Inbound vs. Outbound

September 5th, 2013

Sales and marketing are experiencing a transformation that includes many exciting, new digital channels, ideas, and strategies. Inbound marketing, in particular, has incurred quite a bit of buzz.  Inbound marketing is all about helping potential customers find and engage with a company via content that’s relevant and helpful to them. It’s about reaching beyond the boundaries of company-owned web properties with the intention of catching the attention of prospects and enticing them to engage with relevant content back on those web properties. (This includes social channels and blogs.)

Inbound marketing is definitely a good tool for expanding a company’s reach and creating a holistic process for engaging prospects based on their desire to interact with a company. It certainly beats cold calling. However, inbound cannot carry the load alone. That’s where an integrated marketing process comes into play—it takes more than inbound tactics to move a prospect all the way to a sale.

In an entertaining post titled “Why Inbound Marketing is Incomplete Marketing,” Jon Henshaw makes the case for building a complete marketing program. He writes, “The point is to keep doing complete marketing. Use whatever works for you and helps you make money. In most cases, you’ll find that it’s a combination of different strategies and tactics – outbound and inbound.”

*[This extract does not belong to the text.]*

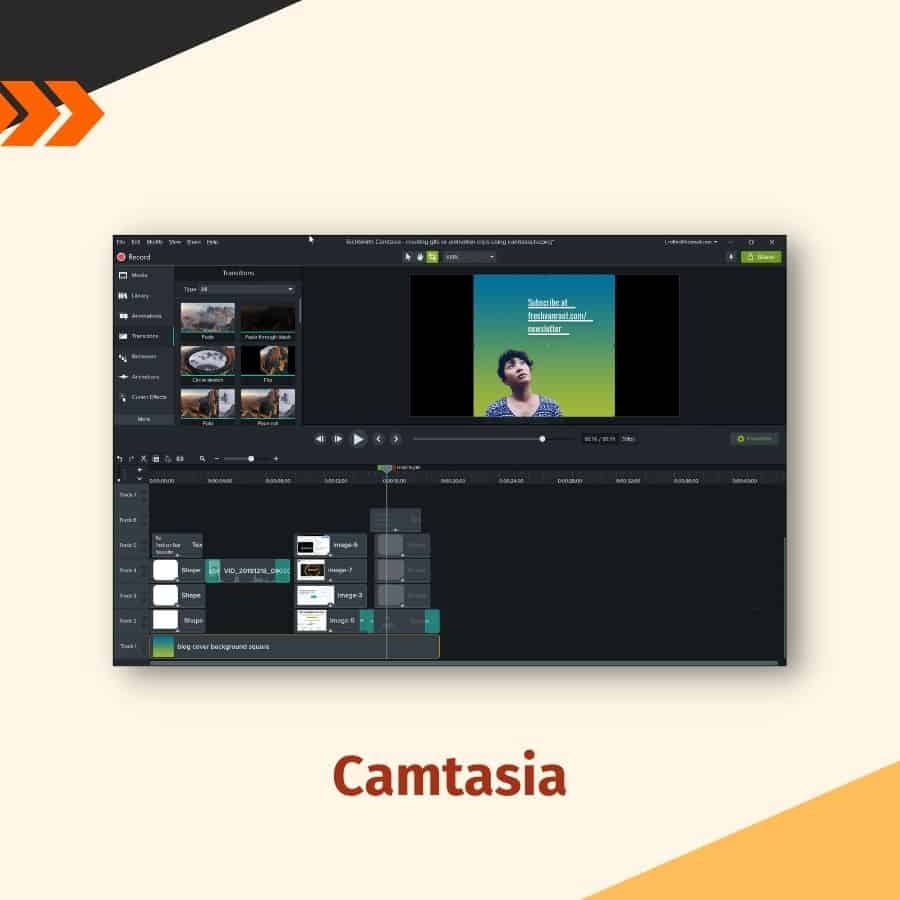
Task: Click the More button in sidebar
Action: tap(144, 419)
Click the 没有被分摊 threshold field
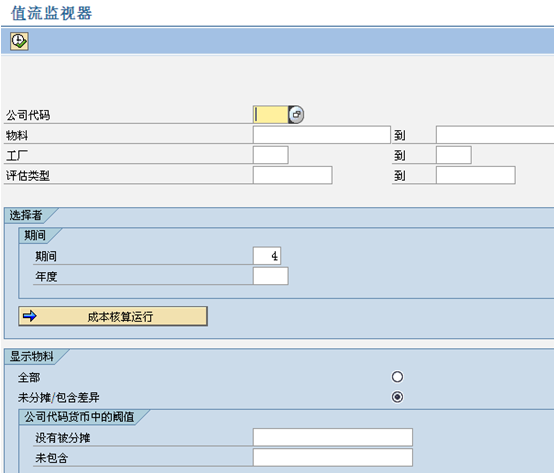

Successful marketers are combining inbound approaches with outbound methods to build long-term relationships with prospects. It comes down to engaging a prospect through the right channel with  relevant messaging in order to truly attract prospects and persuade them to opt in for more great content. At that point, outbound marketing tactics can support the process by enabling marketers to continue communicating with prospects based on their expressed interests. This is beneficial to both the prospect and to marketing.  The prospect continues to receive valuable material while marketing gains more insight and information on the prospect’s behavior to supply to sales when they are ready to step in.

Relying solely on inbound marketing is a bad idea. With all the digital sales and marketing tools out there, analytics and behavioral insights are easy to obtain and must play a central role in tactical marketing decisions. Conducting outbound communications in direct response to what is learned about the prospect’s inbound activity gives the sales team a much higher chance of engaging the prospect at the right time with tools they need to make the sale. During a long, complex buying process, marketers must help prospects take the next steps based on where they are in the buying cycle and what they need to know next.

Henshaw believes that “there is no one way. Inbound marketing is no better than outbound marketing, and what works for one company may not work for another.” Just keep in mind that the tools and techniques marketers use require compelling content to drive the desired results—whether inbound or outbound. The point is that inbound marketing has a place in the marketing mix, but not at the expense of eliminating invited communications to help facilitate the buying process. Being helpful and relevant are required regardless of the approach. A truly integrated marketing program will go a long way in achieving both.